WHAT IS NEEDED:
Restate exactly the lines from the top of the listing below to the line containing "Task: Expand the Netto vergoeding dropdown"; the remaining lines are not wanted.

-- -- --

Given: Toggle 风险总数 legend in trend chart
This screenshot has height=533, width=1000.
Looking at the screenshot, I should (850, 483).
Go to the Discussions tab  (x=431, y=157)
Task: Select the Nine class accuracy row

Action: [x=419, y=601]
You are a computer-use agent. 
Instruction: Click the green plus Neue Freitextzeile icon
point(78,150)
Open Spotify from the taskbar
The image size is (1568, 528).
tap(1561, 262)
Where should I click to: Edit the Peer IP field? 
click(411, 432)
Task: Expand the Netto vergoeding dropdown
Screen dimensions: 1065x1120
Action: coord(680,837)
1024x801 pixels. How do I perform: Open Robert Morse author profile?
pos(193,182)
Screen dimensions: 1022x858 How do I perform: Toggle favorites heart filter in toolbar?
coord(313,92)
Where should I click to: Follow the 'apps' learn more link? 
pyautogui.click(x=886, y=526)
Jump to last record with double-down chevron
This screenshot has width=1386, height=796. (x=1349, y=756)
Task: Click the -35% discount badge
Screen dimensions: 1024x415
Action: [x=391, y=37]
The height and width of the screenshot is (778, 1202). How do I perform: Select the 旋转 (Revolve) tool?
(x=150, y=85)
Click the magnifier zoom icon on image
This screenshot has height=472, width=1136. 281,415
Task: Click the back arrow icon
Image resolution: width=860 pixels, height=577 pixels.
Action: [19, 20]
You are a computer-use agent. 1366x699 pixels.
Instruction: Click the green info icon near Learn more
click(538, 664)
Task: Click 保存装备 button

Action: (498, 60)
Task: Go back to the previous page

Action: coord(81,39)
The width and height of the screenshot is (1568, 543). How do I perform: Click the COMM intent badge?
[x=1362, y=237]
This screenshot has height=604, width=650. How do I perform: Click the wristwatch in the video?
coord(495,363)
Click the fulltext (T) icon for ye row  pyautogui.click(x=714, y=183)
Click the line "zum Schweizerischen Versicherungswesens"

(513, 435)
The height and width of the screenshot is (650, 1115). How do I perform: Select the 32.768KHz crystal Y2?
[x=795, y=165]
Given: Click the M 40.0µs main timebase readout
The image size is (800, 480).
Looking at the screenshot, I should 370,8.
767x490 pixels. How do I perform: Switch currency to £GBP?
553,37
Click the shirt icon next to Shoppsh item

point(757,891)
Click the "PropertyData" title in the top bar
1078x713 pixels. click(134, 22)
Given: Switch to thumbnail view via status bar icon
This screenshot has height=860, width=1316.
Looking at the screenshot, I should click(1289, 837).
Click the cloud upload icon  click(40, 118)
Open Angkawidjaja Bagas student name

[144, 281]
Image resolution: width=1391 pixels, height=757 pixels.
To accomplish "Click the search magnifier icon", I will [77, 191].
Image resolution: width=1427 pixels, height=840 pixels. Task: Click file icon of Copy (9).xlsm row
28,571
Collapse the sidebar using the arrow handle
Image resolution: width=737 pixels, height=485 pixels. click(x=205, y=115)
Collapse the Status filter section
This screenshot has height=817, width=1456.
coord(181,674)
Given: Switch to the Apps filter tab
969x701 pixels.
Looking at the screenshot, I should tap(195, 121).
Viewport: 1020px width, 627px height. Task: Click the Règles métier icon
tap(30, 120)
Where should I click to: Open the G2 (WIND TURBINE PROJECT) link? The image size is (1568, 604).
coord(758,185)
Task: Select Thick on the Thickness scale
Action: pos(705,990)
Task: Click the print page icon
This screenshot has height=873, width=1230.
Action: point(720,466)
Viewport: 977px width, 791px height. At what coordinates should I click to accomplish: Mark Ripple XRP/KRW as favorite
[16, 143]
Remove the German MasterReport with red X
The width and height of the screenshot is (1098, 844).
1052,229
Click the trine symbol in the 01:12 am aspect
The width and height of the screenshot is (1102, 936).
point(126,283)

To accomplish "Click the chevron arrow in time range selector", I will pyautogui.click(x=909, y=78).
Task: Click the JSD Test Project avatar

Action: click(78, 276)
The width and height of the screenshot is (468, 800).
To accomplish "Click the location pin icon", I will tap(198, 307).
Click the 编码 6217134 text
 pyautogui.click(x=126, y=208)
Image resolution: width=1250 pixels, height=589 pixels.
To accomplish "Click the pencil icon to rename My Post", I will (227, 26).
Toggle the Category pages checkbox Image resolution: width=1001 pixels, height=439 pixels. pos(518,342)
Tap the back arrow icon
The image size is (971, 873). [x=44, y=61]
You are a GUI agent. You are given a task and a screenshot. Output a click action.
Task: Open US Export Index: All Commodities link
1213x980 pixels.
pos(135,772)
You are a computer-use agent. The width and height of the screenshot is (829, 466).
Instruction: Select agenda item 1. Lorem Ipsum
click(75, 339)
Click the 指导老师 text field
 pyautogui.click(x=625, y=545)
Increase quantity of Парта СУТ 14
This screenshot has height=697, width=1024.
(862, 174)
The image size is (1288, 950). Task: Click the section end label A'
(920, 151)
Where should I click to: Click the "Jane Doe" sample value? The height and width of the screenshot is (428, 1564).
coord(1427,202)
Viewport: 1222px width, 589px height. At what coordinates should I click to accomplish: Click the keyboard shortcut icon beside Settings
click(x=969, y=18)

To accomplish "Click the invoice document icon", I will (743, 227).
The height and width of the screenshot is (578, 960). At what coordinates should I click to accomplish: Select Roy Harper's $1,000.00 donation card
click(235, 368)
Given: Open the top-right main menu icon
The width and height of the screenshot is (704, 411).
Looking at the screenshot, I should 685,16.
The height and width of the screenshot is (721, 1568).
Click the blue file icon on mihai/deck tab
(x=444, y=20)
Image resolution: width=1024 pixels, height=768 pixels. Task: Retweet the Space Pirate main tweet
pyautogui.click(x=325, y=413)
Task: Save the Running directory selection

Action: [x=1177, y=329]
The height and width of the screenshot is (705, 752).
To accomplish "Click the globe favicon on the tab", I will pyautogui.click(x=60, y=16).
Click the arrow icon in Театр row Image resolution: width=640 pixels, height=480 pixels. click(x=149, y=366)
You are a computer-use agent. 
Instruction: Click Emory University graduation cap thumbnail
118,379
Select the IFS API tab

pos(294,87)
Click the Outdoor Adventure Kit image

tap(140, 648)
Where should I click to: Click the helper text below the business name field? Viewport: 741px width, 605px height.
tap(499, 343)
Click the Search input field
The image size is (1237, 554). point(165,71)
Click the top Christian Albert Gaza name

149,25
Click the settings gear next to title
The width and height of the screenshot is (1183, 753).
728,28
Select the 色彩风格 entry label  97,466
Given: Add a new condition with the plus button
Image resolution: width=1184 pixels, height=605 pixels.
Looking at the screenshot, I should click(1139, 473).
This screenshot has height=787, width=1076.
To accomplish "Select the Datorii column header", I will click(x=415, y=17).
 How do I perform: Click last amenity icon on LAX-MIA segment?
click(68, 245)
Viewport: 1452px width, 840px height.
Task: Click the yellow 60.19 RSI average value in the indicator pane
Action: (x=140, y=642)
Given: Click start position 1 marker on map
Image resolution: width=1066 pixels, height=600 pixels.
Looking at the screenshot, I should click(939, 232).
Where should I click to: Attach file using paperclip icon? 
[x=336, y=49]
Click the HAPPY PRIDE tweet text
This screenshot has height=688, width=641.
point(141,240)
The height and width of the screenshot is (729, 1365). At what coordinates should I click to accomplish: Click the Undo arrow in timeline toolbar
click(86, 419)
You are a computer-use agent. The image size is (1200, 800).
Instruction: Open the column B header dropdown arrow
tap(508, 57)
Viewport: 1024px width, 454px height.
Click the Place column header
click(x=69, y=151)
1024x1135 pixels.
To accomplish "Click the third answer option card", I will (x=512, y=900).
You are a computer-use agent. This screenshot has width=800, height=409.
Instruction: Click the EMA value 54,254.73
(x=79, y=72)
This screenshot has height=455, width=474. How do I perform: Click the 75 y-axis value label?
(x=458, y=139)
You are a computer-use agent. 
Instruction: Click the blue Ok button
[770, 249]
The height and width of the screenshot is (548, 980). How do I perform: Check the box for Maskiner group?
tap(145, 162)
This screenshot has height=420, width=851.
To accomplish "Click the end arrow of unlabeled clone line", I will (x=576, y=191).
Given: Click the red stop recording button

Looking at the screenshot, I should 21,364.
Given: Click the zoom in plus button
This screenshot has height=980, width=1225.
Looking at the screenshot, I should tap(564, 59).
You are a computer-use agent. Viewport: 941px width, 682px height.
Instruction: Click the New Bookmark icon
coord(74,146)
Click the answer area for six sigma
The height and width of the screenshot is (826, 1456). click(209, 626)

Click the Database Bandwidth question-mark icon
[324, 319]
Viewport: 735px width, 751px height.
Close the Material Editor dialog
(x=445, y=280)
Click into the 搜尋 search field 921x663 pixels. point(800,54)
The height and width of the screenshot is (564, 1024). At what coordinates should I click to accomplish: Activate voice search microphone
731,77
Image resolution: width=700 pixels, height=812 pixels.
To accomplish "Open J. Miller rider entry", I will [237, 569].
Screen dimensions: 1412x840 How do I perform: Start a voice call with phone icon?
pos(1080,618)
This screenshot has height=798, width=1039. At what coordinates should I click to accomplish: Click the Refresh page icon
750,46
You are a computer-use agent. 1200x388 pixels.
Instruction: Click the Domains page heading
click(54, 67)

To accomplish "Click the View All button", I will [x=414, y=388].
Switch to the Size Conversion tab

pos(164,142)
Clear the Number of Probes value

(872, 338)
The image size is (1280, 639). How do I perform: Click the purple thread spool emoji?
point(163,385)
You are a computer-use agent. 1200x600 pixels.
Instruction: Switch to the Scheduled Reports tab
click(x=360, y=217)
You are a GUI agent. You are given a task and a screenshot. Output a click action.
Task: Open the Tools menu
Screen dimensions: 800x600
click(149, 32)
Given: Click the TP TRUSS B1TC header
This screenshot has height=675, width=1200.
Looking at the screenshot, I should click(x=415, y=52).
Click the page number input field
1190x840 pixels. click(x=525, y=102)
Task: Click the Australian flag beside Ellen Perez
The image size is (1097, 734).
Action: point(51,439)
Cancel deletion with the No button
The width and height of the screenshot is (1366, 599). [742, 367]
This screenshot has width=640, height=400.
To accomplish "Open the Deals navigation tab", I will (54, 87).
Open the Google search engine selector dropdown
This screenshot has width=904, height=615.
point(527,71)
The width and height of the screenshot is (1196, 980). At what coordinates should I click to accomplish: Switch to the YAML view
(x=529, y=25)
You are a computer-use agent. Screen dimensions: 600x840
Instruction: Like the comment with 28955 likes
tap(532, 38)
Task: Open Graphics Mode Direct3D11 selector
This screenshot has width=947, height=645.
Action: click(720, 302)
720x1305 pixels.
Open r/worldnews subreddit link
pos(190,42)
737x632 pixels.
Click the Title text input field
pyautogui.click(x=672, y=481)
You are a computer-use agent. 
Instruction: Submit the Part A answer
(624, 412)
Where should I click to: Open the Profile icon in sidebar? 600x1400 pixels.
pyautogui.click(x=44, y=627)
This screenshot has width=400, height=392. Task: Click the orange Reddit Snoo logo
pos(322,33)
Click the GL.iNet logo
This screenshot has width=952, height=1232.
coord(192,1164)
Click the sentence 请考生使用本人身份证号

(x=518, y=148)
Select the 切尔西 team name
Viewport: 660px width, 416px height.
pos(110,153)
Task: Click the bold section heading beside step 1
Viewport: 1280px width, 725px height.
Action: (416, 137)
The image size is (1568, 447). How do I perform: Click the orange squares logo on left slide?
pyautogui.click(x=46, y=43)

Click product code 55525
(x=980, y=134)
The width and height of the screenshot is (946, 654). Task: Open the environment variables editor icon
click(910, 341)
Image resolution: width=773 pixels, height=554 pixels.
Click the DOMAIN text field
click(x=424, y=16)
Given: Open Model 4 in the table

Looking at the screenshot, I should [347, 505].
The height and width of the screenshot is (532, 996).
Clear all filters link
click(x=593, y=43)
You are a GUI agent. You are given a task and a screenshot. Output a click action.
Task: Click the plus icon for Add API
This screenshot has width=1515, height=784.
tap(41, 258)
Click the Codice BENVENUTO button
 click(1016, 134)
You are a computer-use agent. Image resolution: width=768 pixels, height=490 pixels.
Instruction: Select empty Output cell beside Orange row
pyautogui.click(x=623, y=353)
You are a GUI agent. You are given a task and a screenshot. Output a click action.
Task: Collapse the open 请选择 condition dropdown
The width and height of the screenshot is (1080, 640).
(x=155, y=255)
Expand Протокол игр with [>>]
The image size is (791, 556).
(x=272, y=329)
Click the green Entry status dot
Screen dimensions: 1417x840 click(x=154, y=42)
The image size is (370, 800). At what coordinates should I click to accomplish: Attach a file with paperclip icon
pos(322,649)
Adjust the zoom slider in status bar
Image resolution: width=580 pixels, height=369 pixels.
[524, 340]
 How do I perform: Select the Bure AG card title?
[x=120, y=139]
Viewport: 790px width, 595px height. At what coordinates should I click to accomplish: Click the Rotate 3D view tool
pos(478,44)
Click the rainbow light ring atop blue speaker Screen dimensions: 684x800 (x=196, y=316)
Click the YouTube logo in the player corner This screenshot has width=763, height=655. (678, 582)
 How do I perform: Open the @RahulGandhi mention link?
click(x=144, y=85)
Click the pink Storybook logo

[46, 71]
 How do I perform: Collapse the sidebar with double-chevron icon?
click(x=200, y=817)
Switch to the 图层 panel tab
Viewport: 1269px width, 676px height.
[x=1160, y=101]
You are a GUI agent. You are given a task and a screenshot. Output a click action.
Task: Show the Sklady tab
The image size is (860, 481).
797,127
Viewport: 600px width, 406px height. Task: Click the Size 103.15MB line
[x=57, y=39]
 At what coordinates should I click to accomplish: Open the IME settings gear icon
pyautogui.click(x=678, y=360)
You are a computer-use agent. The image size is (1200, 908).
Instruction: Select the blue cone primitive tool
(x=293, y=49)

-- -- --

SOLUTION FOR THIS TASK:
Given: Toggle 风险总数 legend in trend chart
This screenshot has height=533, width=1000.
Looking at the screenshot, I should (850, 483).
Go to the Discussions tab  (x=431, y=157)
Task: Select the Nine class accuracy row

Action: [x=419, y=601]
You are a computer-use agent. 
Instruction: Click the green plus Neue Freitextzeile icon
point(78,150)
Open Spotify from the taskbar
The image size is (1568, 528).
tap(1561, 262)
Where should I click to: Edit the Peer IP field? 
click(411, 432)
Task: Expand the Netto vergoeding dropdown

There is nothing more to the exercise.